BRASÍLIA - Só fui a Israel uma vez, como turista. Visitei do norte, na fronteira com o Líbano, até o extremo sul, entre Egito e Jordânia, rodando pela Cisjordânia nos limites com a Síria. O que mais impressiona é que judeus e árabes vivem lado a lado, bairro a bairro, numa proximidade inimaginável.

Olhando Jerusalém do alto, é possível distinguir, pela disposição e pela nuance de cores, onde moram uns e outros. E, de baixo, cruza-se o tempo inteiro, ora com as famílias muito claras dos judeus, ora com as famílias morenas dos árabes, ambas geralmente numerosas.

Um judeu ali pelos 70, engraçado e falando várias línguas, levou meu grupo de apenas quatro pessoas a um restaurante árabe. A chegada foi esfuziante, com abraços e sorrisos de velhos conhecidos. Daí a pergunta: "E numa guerra?". Do nosso companheiro, sem titubear: "Ou eles me matam, ou eu mato eles".

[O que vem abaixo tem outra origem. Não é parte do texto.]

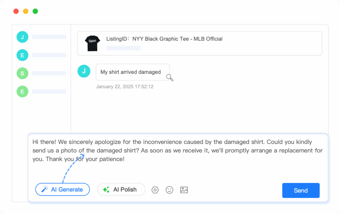Click the magnifier icon beside customer's message

169,77
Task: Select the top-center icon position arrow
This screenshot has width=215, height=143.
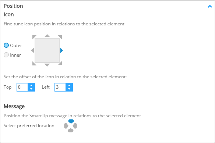Action: point(47,36)
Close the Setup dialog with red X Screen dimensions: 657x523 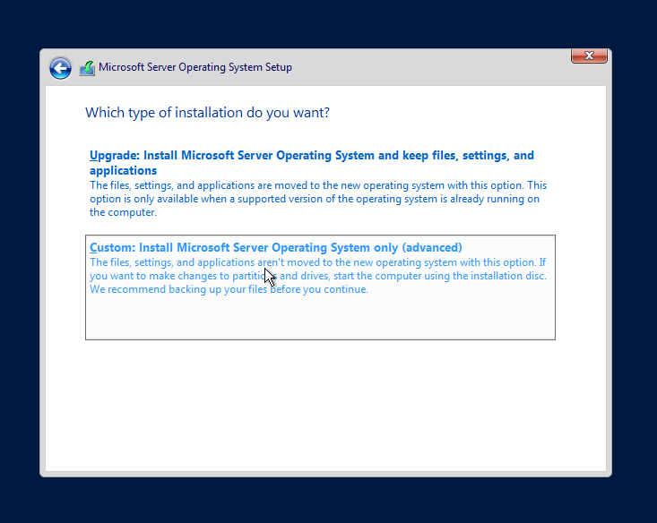589,56
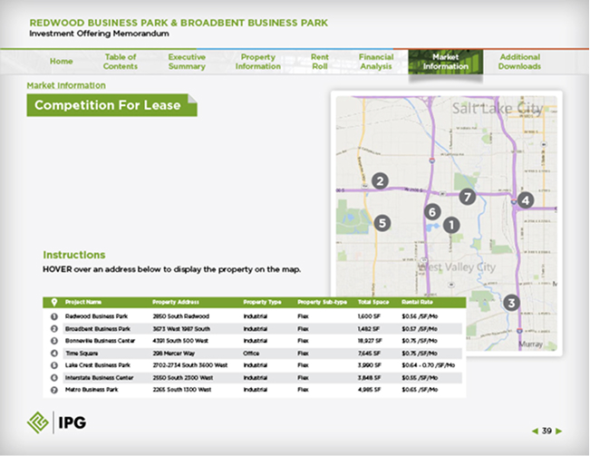This screenshot has height=456, width=590.
Task: Click map marker number 7
Action: [x=468, y=197]
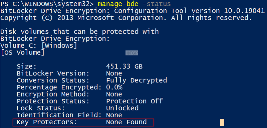Screen dimensions: 267x128
Task: Click the Microsoft Corporation copyright line
Action: coord(126,18)
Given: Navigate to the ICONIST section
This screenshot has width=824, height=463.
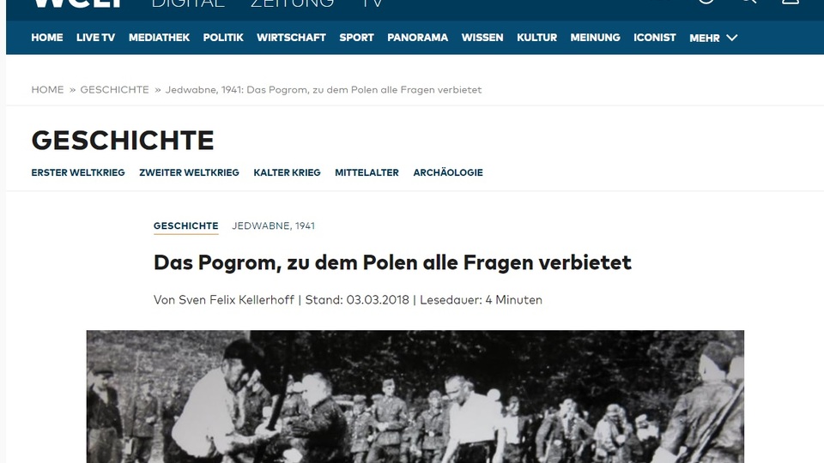Looking at the screenshot, I should (x=654, y=38).
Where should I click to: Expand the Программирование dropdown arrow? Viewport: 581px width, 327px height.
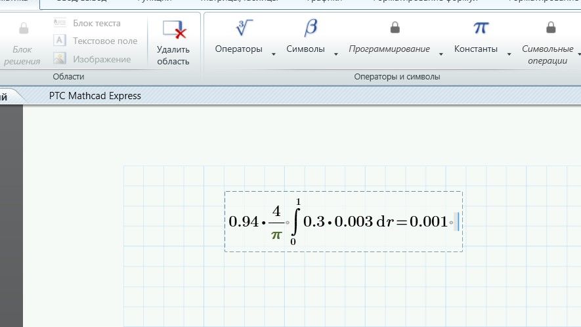click(441, 55)
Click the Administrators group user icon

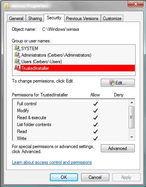(x=17, y=55)
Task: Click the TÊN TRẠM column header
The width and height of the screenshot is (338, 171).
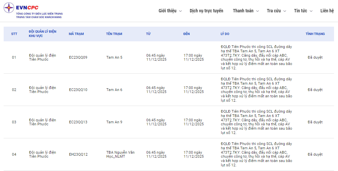Action: tap(114, 34)
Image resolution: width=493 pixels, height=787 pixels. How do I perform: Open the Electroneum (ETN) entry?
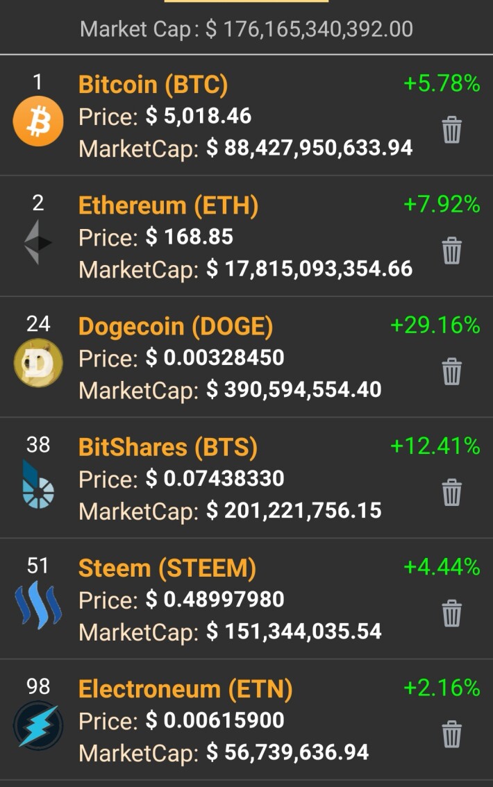coord(185,689)
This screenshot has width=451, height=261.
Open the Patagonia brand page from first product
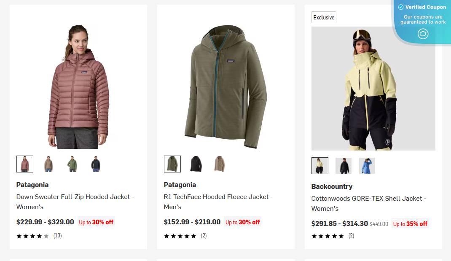click(x=32, y=185)

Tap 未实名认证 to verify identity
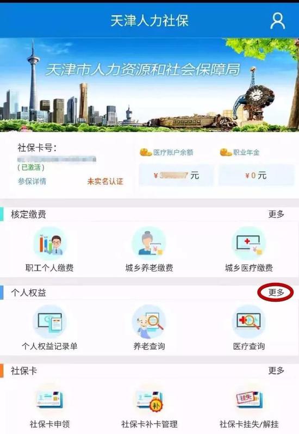[105, 181]
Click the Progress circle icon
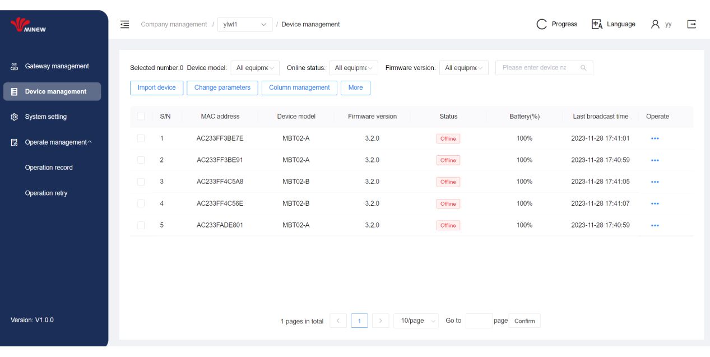The height and width of the screenshot is (357, 710). 541,24
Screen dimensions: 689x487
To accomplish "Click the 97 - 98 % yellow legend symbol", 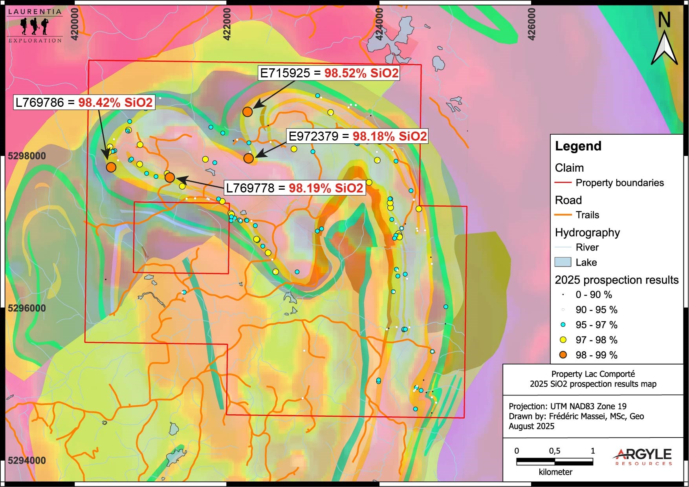I will pos(563,340).
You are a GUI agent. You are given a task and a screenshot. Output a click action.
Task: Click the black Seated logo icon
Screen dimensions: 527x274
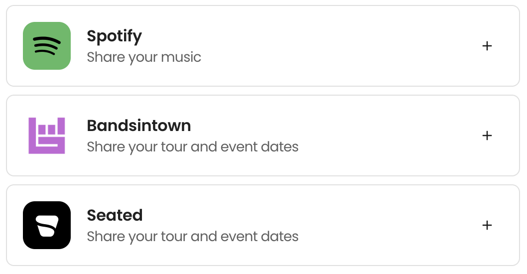pyautogui.click(x=47, y=225)
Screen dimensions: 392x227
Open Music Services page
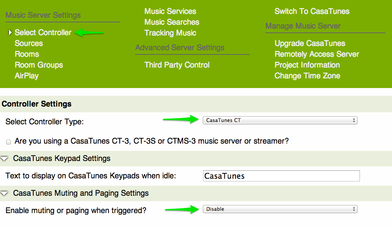coord(170,12)
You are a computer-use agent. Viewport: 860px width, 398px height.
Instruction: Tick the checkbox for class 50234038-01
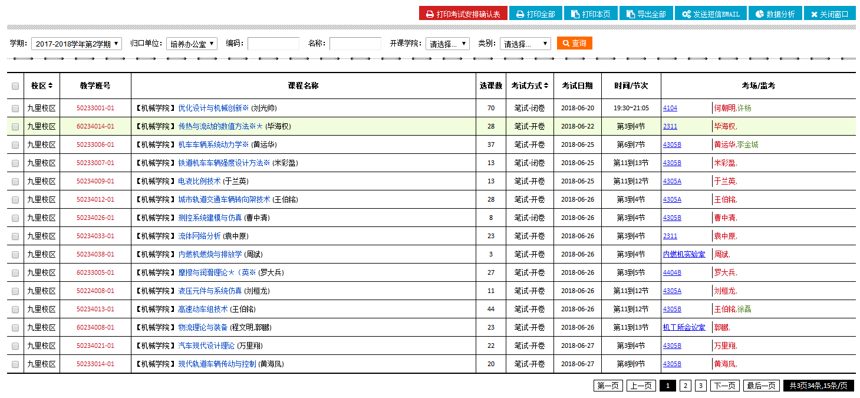click(15, 255)
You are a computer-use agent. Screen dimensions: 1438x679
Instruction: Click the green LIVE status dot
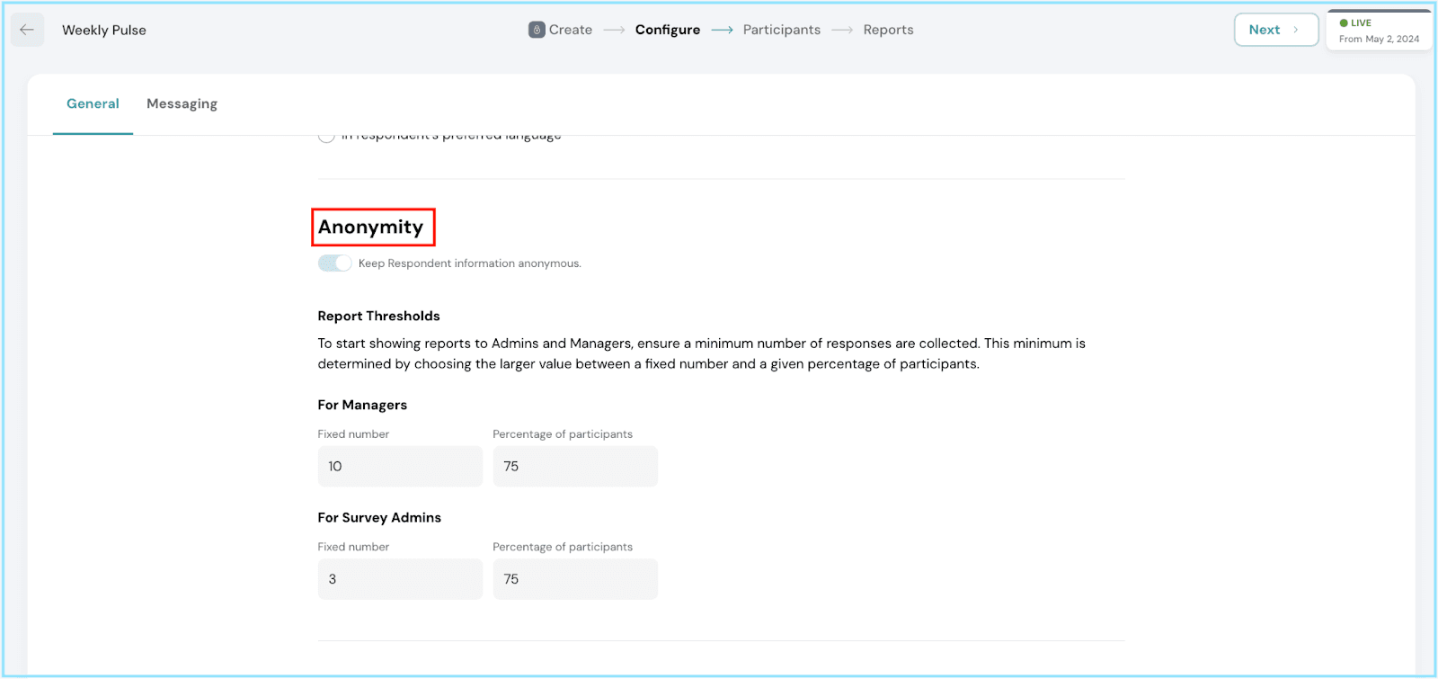point(1344,23)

A milhares de quilômetros dessa história, dessa cultura e das dores do Oriente Médio, convém evitar defesas ou acusações apaixonadas e o erro de reagir aos atuais ataques a partir só de 1947, de 1967 ou de 2005, cortes que nos empurram para um lado ou para outro, inevitavelmente. A questão vem de muito antes, é daquelas em que todos têm razão e ninguém tem razão, enquanto potências movem peças de acordo com suas conveniências.

O que podemos e devemos é discordar tanto dos foguetes inconsequentes do Hamas quanto da "reação desproporcional" de Israel -como acusam os governos, inclusive o do Brasil, que apita pouco, mas não se omitiu e tem sido coerente com sua política externa.

Agiu contra a unipolaridade norte-americana e sua tendência pró-Israel. E respaldou a ação combinada da França e do Egito -os dois países que Celso Amorim primeiro procurou- pelo cessar-fogo e pela reabertura de canais de negociação.

Ou seja, pela paz. Que, aliás, é justamente o que nos cabe fazer nesse momento de sangue e de dor.